C'était en septembre 2024, dans les colonnes du Point : "Je serai candidat à la prochaine élection présidentielle", déclarait Édouard Philippe, plus de deux ans avant l'échéance. Depuis, l'ancien Premier ministre d'Emmanuel Macron s'était fixé pour projet de n'amorcer sa campagne qu'à la rentrée prochaine. Mais c'était sans compter sur Gabriel Attal qui s'est lancé à ses trousses en mai dernier, précipitant le calendrier.

Gérer son temps. Ne pas ouvrir son jeu trop tôt. C'était l'obsession d’Édouard Philippe, traumatisé par l'échec d'Alain Juppé à la primaire de la droite de 2016, après une campagne trop vite entamée. Jusqu'à ce que, fin mai, un autre Premier ministre d'Emmanuel Macron annonce qu'il se lançait dans l'arène : "J'ai décidé d'être candidat à la présidence de la République", déclarait Gabriel Attal le 22 mai lors d'un déplacement dans l'Aveyron.

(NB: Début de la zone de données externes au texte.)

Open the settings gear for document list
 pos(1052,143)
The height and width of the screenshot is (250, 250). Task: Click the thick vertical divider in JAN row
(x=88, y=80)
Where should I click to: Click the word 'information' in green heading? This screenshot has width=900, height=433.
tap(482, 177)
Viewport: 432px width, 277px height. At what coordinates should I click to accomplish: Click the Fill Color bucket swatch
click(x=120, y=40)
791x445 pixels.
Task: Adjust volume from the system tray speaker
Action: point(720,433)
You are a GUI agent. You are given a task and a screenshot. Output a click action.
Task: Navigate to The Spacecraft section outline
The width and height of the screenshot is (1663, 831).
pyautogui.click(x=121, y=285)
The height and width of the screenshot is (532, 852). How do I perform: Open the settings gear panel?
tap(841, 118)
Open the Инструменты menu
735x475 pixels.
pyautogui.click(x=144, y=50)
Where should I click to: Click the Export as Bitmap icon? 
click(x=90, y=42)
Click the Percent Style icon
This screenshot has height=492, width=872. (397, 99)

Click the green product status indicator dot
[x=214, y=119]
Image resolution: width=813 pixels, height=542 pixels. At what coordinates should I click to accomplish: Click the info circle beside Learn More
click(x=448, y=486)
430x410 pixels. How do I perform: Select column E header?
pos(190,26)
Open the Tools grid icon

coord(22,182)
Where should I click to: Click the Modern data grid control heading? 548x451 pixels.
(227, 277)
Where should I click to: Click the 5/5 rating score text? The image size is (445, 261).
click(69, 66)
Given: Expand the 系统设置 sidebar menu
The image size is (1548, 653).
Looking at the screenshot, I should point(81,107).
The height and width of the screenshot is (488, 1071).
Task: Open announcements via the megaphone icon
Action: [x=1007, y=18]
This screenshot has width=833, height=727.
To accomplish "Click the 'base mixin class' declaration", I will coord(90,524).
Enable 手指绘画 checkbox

Alors, pour Philippe, c'est toute une stratégie qu'il faut revoir. Fini les déplacements sans journalistes et les prises de parole au compte-gouttes. Petit à petit, avec un peu d’avance, il a dû endosser ses habits de candidat plus tôt que prévu. Un grand meeting à l'Adidas Arena début juillet, des interviews dans la presse... Hors de question de laisser sa relative avance s’effriter. "Édouard, c’est un gros diesel", sourit un soutien. Et pour cause : avec Attal, un pacte a été scellé : si, d'ici février, le risque d’un duel entre La France insoumise et le Rassemblement national devient trop fort, l’un des deux se retirera. D’ici là, il faut faire la différence.